L'absence quasi-totale de l'utilisation des soldes sectoriels dans les études économiques permet de considérer qu'il ne fait aucun doute que les programmes d'enseignement de l'économie monétaire, aussi bien au lycée qu'à l'université, sont fortement influencés par la pensée néolibérale dominante. Certains enseignants le reconnaissent expressément, à charge par eux d'adapter leur programme, mais ce que beaucoup n'osent pas, dans la crainte d'être mal notés. Il en découle très souvent l'idée selon laquelle le déficit public mène inexorablement à une perte de confiance dans la monnaie et à de l'inflation.

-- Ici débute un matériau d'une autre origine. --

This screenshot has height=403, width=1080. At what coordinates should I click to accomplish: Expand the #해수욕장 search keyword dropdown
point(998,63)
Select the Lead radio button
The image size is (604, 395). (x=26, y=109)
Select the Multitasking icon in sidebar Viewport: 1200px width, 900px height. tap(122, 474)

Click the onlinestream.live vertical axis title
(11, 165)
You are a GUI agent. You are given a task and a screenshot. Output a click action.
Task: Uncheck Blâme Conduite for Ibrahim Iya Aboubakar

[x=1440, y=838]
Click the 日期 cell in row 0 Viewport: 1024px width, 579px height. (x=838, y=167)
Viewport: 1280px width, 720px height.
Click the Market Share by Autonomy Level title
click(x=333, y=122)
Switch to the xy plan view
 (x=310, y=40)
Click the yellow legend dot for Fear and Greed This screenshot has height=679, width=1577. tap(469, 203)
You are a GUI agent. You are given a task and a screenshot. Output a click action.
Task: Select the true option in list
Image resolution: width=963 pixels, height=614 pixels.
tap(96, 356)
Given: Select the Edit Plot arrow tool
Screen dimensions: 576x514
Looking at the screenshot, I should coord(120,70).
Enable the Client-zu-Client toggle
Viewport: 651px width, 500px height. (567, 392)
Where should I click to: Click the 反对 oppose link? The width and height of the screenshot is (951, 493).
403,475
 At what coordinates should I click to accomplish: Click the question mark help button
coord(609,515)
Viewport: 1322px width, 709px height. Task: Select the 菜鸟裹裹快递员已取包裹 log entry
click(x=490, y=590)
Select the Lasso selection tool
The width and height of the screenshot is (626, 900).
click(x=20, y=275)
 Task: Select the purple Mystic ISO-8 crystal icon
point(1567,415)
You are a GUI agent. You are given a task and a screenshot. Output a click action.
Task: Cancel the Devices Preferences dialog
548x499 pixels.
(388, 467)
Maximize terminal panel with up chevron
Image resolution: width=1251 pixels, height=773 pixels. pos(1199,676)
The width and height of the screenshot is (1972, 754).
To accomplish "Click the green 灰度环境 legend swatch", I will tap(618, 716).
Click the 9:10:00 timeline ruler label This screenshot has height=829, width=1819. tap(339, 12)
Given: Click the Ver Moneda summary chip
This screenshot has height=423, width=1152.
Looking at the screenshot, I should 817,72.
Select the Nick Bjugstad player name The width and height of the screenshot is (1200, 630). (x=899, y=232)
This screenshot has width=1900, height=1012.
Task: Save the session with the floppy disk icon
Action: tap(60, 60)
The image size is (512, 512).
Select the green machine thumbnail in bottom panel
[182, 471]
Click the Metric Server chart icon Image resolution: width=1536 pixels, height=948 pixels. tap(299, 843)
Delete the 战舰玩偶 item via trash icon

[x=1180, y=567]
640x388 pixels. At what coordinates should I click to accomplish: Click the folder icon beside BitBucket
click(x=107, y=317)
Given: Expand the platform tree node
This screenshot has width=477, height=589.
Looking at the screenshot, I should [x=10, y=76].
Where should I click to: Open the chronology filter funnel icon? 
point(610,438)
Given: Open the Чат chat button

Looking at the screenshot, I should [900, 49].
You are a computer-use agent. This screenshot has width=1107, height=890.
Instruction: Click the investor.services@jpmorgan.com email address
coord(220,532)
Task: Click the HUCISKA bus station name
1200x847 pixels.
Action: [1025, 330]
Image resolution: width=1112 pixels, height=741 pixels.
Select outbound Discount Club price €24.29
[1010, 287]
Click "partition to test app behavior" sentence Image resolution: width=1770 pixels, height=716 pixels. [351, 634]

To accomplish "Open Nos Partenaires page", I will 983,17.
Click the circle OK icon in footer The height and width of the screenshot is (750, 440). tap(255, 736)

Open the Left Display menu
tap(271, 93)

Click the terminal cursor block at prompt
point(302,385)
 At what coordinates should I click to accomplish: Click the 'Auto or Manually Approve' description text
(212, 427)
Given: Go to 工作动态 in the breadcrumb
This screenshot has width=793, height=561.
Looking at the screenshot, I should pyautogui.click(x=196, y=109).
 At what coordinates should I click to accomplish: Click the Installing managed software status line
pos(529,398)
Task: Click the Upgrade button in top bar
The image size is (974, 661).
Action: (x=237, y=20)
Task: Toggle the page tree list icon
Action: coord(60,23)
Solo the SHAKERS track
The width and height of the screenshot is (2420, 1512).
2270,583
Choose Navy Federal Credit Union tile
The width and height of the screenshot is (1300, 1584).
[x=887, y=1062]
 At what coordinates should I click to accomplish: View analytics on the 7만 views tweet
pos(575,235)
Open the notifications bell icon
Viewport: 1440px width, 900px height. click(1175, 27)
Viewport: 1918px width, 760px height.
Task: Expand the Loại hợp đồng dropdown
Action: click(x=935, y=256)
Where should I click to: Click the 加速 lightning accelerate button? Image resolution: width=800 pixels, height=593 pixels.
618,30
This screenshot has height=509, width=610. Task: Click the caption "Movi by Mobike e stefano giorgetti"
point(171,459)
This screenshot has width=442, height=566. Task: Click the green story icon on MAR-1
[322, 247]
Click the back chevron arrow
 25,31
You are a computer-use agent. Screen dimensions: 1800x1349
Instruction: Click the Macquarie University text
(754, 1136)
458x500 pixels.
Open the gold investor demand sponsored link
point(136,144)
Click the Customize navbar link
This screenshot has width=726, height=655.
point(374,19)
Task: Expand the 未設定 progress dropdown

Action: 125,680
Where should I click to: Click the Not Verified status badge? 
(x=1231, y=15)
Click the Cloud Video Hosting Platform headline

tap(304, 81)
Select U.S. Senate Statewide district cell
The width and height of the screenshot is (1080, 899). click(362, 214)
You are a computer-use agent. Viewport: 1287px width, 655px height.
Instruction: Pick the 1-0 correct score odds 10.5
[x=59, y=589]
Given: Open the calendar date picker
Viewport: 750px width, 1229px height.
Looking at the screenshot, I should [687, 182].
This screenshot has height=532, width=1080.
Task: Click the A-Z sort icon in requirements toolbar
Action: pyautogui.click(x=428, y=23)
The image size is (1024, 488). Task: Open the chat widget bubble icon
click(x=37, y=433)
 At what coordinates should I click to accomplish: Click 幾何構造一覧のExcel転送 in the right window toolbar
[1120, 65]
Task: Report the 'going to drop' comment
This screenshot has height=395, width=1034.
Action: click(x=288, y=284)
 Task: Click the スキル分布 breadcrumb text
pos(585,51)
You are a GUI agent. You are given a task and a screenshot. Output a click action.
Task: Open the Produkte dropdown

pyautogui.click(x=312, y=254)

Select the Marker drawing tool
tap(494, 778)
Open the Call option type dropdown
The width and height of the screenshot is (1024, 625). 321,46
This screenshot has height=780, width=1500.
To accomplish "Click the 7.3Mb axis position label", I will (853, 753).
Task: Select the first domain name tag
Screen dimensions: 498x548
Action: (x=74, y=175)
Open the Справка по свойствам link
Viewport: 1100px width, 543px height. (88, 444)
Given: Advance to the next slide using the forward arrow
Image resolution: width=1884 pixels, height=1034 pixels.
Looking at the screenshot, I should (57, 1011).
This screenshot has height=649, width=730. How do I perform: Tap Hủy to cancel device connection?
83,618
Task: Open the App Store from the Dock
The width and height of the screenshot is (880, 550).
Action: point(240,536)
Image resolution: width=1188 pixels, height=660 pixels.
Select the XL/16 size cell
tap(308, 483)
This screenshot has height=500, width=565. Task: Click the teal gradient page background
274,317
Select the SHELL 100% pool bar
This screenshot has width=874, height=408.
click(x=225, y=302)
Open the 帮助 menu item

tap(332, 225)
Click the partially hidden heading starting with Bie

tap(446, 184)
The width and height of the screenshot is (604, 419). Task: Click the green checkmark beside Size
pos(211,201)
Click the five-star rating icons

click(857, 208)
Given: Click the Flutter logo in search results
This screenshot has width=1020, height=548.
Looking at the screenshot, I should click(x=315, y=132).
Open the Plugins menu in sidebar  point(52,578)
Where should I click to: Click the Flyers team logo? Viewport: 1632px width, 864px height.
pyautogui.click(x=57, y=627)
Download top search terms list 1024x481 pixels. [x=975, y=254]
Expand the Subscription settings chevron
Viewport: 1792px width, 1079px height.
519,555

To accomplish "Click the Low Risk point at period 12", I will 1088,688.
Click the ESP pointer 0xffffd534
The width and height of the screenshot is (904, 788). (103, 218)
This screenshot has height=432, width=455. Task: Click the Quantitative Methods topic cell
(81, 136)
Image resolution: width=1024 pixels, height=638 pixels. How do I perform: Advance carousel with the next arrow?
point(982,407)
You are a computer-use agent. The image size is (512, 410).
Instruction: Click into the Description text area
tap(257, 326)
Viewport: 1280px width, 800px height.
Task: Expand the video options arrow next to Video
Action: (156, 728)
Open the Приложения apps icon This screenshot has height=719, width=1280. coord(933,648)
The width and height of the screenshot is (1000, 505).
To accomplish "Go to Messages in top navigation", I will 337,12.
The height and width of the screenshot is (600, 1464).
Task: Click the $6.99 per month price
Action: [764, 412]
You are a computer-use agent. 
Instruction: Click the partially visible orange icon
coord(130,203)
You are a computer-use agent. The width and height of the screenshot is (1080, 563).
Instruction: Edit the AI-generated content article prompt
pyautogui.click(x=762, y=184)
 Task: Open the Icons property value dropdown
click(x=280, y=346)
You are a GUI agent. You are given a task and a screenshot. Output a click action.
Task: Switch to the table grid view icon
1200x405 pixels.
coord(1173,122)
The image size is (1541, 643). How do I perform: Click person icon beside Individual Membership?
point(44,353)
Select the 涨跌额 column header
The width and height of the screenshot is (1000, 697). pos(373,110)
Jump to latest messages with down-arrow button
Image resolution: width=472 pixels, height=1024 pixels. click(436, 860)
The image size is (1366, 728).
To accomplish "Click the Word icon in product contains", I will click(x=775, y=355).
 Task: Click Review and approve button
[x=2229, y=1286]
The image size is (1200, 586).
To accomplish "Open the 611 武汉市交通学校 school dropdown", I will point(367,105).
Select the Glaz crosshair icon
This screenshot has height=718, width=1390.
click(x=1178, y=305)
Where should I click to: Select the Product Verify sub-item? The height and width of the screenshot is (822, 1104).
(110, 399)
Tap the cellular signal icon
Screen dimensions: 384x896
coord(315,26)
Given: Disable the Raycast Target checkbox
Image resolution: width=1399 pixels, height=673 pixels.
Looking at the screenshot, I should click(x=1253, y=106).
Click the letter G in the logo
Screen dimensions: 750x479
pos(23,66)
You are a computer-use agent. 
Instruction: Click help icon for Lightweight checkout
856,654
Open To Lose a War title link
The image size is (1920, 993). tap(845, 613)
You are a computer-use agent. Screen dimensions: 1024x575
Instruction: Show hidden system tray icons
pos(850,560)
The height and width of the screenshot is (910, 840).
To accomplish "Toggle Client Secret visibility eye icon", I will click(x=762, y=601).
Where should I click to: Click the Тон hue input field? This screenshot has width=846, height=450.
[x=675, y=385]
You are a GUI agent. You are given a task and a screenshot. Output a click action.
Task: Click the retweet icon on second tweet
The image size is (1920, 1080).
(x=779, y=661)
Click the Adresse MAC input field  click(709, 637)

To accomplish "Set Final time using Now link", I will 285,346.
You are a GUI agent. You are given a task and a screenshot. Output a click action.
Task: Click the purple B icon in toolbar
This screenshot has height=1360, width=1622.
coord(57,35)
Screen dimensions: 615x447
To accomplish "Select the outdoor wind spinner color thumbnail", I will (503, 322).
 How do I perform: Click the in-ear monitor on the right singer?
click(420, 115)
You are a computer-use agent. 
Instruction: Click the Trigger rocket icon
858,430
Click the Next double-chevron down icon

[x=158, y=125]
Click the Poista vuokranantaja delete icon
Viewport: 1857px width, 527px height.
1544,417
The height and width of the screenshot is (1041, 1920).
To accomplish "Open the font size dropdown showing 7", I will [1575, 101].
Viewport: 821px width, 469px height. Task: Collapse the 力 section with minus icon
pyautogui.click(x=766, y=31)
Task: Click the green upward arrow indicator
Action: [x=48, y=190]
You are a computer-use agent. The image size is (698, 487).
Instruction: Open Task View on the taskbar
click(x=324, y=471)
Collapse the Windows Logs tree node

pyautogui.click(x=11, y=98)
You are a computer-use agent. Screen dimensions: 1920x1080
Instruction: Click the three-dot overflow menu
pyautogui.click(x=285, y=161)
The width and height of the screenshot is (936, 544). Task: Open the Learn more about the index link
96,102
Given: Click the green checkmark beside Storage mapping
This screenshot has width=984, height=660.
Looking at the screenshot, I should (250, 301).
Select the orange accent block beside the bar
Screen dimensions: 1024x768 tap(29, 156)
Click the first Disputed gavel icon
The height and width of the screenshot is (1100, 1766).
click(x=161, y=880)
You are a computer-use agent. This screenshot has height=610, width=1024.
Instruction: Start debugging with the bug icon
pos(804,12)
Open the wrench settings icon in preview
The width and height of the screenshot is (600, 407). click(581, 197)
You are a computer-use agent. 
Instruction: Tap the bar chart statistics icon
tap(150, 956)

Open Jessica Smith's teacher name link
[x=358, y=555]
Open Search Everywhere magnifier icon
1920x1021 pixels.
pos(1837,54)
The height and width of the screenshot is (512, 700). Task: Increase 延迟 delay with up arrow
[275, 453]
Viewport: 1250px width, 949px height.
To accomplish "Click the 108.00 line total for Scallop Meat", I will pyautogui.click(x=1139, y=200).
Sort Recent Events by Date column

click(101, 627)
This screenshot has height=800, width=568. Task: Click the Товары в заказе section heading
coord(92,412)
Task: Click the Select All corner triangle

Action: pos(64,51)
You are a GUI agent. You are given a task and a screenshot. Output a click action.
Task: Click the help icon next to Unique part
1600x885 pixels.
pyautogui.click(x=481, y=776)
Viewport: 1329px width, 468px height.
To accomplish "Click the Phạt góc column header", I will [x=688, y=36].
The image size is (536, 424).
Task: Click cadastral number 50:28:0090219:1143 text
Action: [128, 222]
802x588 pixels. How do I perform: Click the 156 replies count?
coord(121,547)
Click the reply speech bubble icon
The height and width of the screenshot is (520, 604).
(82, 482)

Il est donc urgent de revoir les programmes d'enseignement, de déchirer ce "voile" que représenterait la monnaie, qui ne serait qu'un vulgaire instrument pour faciliter les échanges, voile qui en réalité aveugle les esprits. Il s'agirait de contredire explicitement les économistes néoclassiques, victimes de l'illusion monétaire, qui font du postulat de la neutralité de la monnaie la clé de voûte de leur corpus théorique et de toutes les inepties qui en découlent quant à l'action de l’État. Comme le souligne un enseignant de SES, cela permettrait sans doute d'envisager plus sereinement "une transition de l'école actuelle au service de la reproduction sociale et du marché à l'école au service de la République et de l'émancipation du citoyen".

La reconnaissance des évidences qui émergent de l'observation et de l'analyse du système monétaire à travers les soldes sectoriels mettrait sans doute un terme aux stupides débats que nous connaissons actuellement sur le déficit et la dette publics, ainsi qu'aux discours catastrophistes totalement infondés qui abondent, même chez des personnalités dont on pourrait attendre une certaine expertise économique, comme le premier Président de la Cour des Comptes ou le Gouverneur de la Banque de France. Mais s'agit-il vraiment d'ignorance ? Ou bien ces personnages ne sont-ils plutôt les otages de cette idéologie néolibérale destructrice, qui continue de nous infliger tant de dommages ?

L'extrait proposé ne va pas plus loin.